Face to Face
In spite of his frustration, and the failure of Henry Stimson to convince Roosevelt that he had to take action, Hoover agreed to meet with the president-elect a second time during the interregnum. So on January 20--the date that would become Inauguration Day in 1937--the two sides met in the Red Room at the White House.
Hoover was joined by Henry Stimson and Ogden Mills, the Secretary of the Treasury. Roosevelt brought with him advisors Raymond Moley and Norman Davis. Once again, the two sides reviewed their positions. Hoover, Stimson and Mills argued vigorously for Roosevelt to take action on the British debt crisis and the worldwide economic situation simultaneously; the two issues could not be separated.
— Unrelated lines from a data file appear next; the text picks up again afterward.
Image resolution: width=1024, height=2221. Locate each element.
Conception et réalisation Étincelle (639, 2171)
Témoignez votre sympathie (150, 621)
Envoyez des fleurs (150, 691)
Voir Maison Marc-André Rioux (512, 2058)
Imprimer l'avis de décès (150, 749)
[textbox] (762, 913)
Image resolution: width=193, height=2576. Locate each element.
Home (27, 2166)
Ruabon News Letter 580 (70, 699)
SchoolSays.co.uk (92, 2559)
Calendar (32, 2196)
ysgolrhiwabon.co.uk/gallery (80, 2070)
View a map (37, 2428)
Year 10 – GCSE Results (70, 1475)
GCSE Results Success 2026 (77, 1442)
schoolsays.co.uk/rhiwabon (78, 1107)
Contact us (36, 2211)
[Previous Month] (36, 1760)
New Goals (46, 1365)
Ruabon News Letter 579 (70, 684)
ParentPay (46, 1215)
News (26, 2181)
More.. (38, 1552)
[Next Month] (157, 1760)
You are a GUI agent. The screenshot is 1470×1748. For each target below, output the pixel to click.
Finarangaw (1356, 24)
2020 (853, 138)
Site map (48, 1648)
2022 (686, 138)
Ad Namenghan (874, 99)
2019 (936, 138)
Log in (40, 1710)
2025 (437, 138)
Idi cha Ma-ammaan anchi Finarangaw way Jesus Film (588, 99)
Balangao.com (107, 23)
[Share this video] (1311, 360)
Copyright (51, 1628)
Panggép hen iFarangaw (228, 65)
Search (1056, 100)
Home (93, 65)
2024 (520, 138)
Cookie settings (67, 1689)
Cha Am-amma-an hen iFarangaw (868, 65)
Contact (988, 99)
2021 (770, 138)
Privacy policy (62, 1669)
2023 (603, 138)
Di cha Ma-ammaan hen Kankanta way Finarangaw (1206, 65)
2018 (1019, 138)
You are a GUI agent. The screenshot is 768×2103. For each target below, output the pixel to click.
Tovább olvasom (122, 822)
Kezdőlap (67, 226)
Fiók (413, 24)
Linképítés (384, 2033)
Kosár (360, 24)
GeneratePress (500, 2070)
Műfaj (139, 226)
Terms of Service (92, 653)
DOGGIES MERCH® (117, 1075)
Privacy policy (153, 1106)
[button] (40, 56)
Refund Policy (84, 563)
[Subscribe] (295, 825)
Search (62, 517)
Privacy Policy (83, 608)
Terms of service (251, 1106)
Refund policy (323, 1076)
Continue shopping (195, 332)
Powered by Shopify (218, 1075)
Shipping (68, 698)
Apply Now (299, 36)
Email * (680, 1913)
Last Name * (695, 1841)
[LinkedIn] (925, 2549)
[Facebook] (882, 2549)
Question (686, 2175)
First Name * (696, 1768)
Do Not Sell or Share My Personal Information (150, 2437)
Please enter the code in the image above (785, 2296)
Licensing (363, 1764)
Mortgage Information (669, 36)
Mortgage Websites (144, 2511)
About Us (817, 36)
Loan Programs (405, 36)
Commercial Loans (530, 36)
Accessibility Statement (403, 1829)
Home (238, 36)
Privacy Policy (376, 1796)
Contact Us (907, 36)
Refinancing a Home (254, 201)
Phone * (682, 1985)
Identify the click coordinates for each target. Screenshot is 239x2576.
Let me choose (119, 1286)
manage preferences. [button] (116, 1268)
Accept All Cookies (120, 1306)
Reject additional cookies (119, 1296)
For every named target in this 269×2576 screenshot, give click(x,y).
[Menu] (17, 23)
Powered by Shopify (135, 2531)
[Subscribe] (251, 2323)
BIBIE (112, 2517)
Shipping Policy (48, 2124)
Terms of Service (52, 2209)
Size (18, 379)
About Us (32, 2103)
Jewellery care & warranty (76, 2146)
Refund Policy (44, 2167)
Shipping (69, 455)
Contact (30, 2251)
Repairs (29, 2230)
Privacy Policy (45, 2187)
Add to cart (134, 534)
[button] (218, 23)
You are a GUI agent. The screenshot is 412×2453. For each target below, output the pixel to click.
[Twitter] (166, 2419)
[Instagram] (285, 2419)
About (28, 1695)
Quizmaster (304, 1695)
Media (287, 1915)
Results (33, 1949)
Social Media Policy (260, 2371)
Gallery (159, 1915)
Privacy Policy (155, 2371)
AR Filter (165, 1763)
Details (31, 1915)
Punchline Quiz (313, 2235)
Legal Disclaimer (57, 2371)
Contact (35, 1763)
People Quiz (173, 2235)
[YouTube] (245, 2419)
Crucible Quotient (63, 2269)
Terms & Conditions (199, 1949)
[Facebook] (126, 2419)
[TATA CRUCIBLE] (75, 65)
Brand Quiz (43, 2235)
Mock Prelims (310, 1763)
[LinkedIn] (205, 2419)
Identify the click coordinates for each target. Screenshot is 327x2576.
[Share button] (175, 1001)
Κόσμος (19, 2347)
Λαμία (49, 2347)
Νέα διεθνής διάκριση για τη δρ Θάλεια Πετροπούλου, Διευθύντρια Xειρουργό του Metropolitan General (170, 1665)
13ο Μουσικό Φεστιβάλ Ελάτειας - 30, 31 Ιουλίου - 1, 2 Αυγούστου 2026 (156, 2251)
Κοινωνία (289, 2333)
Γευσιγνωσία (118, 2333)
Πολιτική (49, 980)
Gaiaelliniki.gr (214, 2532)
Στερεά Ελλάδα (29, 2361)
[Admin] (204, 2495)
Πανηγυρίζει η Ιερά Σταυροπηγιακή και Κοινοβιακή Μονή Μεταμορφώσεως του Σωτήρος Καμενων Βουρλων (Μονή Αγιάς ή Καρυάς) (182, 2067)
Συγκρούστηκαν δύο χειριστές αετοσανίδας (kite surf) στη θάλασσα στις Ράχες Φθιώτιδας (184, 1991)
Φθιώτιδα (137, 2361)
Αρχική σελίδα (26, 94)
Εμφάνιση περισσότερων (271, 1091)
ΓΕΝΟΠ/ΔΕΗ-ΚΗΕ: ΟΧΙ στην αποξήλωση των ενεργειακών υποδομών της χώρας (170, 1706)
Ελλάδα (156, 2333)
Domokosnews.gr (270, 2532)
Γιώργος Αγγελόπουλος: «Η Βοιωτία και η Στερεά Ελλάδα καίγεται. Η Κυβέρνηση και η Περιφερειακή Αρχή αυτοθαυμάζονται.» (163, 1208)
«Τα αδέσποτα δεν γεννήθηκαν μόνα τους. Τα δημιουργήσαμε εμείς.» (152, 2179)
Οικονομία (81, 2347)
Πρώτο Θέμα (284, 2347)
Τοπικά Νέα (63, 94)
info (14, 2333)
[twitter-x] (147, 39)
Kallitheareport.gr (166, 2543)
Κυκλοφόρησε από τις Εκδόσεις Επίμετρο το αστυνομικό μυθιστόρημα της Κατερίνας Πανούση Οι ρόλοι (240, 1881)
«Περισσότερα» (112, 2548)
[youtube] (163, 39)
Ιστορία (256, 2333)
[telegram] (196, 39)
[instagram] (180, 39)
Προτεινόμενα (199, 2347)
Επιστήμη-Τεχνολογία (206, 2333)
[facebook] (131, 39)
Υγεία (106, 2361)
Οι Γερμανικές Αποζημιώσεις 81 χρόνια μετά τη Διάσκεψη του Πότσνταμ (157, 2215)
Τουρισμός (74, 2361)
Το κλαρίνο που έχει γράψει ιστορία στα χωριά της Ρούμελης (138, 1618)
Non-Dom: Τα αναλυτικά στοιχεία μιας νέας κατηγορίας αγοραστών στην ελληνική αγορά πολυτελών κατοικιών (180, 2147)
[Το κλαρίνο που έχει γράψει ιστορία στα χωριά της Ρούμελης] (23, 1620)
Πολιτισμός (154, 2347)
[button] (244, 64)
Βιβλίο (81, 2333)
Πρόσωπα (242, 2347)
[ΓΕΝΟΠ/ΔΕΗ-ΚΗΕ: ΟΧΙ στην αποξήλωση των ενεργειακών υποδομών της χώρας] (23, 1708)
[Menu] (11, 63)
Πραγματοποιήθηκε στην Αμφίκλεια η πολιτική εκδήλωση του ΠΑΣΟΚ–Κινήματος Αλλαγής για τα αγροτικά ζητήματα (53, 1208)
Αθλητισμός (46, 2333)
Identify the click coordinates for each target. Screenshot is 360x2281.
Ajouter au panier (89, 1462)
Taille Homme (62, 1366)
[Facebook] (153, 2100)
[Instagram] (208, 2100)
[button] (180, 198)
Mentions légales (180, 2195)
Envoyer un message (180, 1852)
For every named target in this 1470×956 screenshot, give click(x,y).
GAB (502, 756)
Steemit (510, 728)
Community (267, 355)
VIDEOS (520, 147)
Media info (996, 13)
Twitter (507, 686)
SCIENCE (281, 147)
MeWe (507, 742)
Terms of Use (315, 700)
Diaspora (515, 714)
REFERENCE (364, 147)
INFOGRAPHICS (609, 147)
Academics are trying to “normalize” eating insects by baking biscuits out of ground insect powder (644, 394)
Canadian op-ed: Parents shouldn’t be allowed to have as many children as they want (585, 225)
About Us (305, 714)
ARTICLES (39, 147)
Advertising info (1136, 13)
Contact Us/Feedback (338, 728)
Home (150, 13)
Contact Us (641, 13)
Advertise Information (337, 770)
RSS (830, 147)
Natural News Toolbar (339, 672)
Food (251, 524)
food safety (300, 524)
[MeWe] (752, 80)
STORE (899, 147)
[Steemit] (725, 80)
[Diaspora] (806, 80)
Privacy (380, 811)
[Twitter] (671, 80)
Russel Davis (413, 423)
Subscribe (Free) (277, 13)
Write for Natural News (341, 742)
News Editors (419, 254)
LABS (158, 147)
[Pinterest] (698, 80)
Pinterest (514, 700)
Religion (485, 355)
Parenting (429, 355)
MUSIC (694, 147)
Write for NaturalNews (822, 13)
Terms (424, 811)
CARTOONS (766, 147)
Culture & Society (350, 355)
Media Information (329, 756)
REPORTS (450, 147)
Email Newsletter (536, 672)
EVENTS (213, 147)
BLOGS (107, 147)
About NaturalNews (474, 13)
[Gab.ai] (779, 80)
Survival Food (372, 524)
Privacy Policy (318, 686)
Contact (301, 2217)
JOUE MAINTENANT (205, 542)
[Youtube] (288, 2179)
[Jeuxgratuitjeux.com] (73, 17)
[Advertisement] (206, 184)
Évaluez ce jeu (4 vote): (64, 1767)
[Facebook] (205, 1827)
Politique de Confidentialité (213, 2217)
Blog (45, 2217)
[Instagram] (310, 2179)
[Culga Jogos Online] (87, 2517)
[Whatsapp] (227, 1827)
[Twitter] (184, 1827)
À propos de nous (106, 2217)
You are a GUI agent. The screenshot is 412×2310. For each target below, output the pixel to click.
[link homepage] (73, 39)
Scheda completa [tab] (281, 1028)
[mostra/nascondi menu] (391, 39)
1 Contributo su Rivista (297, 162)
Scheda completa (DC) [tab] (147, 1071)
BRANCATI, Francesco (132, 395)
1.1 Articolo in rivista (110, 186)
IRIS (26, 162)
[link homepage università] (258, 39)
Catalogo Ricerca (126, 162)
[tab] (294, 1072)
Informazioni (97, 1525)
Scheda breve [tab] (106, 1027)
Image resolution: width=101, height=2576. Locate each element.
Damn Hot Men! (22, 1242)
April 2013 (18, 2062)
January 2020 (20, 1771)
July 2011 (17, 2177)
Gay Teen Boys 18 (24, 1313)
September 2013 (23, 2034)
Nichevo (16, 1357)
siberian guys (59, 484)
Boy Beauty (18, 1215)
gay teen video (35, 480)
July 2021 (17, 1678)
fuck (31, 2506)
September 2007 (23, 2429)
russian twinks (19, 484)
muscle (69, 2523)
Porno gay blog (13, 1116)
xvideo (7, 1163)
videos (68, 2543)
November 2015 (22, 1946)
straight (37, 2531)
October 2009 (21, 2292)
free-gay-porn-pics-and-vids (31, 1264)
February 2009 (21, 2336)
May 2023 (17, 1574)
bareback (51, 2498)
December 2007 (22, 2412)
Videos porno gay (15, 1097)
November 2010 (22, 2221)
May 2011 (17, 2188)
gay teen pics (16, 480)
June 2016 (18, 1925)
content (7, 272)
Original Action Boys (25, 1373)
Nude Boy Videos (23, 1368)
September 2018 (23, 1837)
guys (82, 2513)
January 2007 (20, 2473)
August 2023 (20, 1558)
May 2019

But Roosevelt and Moley would hear none of it. The two issues must be separate and addressed in an orderly fashion. There would be time enough after March 4 for the new administration to take up these matters. The joint communique issued by the two sides after the meeting reflected Roosevelt's position on this matter.
Hoover had tried every tactic known to him to convince Roosevelt to take action before March 4, but to no avail. Yet Hoover could not, would not, give up. "I'll have my way with Roosevelt yet," he told Ted Joslin on February 1. Hoover never stopped trying, but never succeeded in this quest.